DAVANIN VE GÖREVLİ MAHKEMENİN TESPİTİ, İNCELEME ve GEREKÇE:
Davacı şirket temsilcisi tarafından ilk verilen 25/10/2018 tarihli ıslah dilekçesine göre tamamen ıslah edilen dava, davalının doğrudan doğruya iflası talebine ilişkindir.
Her ne kadar tek hakim tarafından 27/12/2018 tarihli duruşmada dava değerinin 300.000 TL yi aşması nedeniyle dosyanın heyete tevdii edildiği yazıyor ise de, davanın heyete tevdii nedeni yukarıda belirtildiği gibi davacının ıslah edilen talebinin heyetçe görülmesi gereğine ilişkin olup, ıslah edilen dava maktu harca tabidir.
Davanın dayanağı İİK’nin 177. maddesidir.
Davacı, davalı şirketin doğrudan doğruya iflasını talep etmektedir.
Dava türünün değiştirilmesine ilişkin ıslah tarihi 25/10/2018’dir.

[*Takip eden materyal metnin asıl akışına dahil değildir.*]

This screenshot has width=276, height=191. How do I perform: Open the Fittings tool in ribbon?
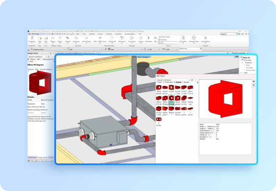(x=53, y=39)
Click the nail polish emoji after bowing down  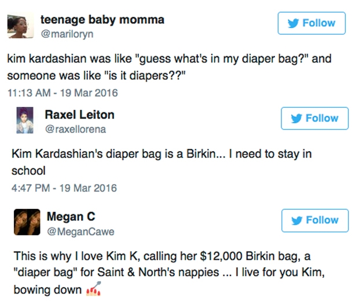pyautogui.click(x=93, y=289)
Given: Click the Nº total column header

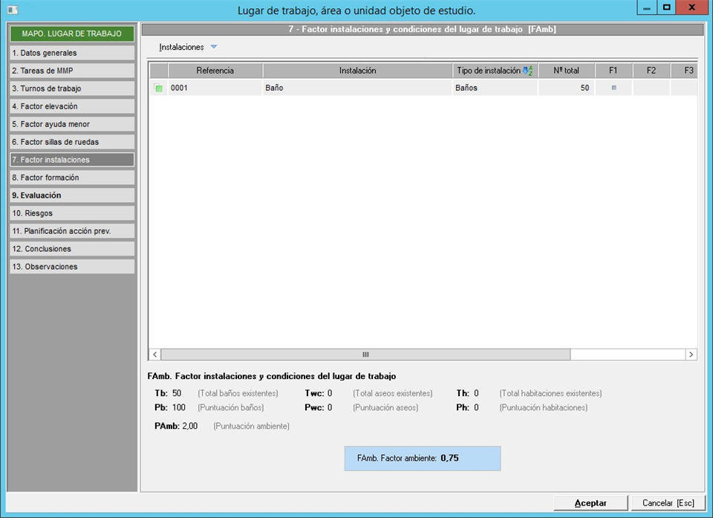Looking at the screenshot, I should pos(566,71).
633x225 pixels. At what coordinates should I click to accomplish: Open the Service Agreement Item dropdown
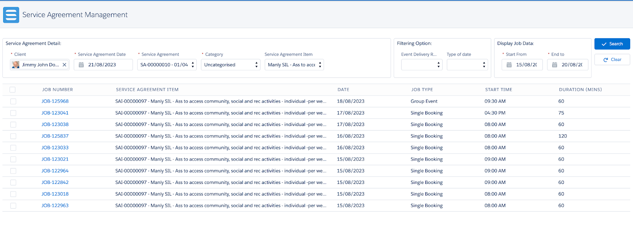[294, 65]
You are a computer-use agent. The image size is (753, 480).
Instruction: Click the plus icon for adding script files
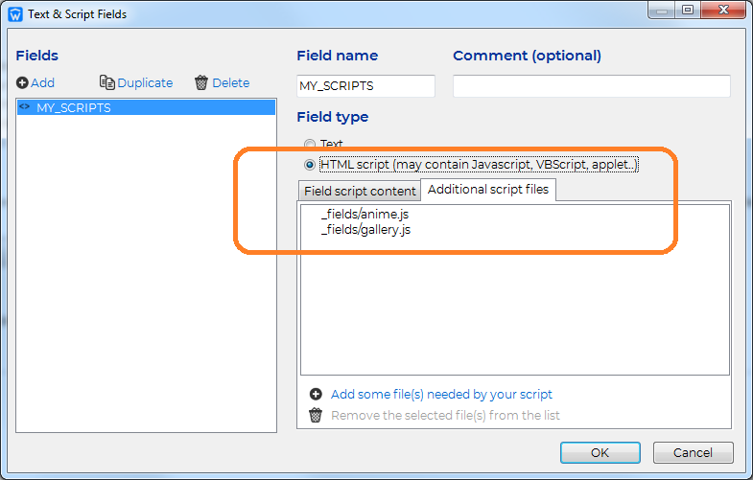(x=316, y=394)
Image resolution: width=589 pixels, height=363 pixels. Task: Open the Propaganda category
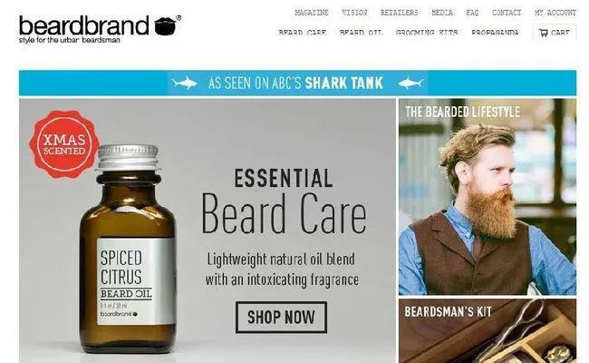pyautogui.click(x=495, y=33)
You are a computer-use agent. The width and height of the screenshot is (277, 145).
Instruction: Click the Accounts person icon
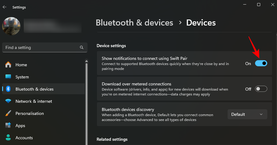[x=8, y=138]
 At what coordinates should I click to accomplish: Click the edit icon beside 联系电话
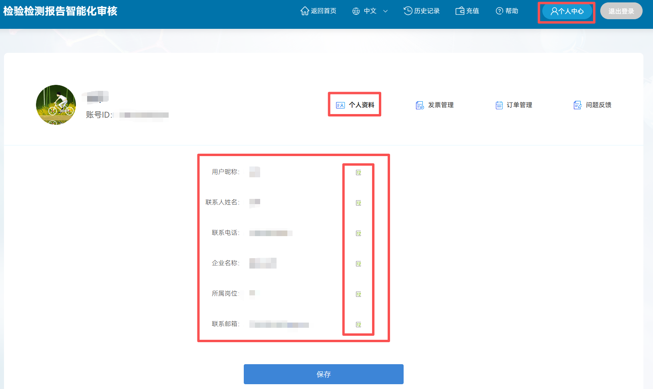358,233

Yüksek Hakimler ve Savcılar Kurulu Birinci Dairesi’nin 05/04/2018 tarihinde 30382 sayılı Resmi Gazetede yayınlanan 03/04/2018 tarih ve 538 karar numaralı ” Üçten fazla asliye ticaret mahkemesi bulunan yerlerde ise 1, 2 ve 3 numaralı asliye ticaret mahkemelerinin, İhtisas mahkemesi olarak belirlenmesine,” içerikli kararının 2. Fıkrasının 3. bendinin a alt bendi uyarınca işbu (alacaklı tarafından talep edilen) doğrudan doğruya iflas davasına bakma görev ve yetkisi İstanbul Anadolu 1, 2 ve 3. Asliye Ticaret Mahkemelerine aittir.
Tüm bu nedenlerle dosyanın İst. Anadolu 1., 2. Ve 3. Asliye Ticaret Mahkemelerinden birine tevzi edilmek üzere İst. Anadolu Asliye Ticaret Mahkemeleri tevzi bürosuna gönderilmesine dair aşağıdaki şekilde karar verilmiştir.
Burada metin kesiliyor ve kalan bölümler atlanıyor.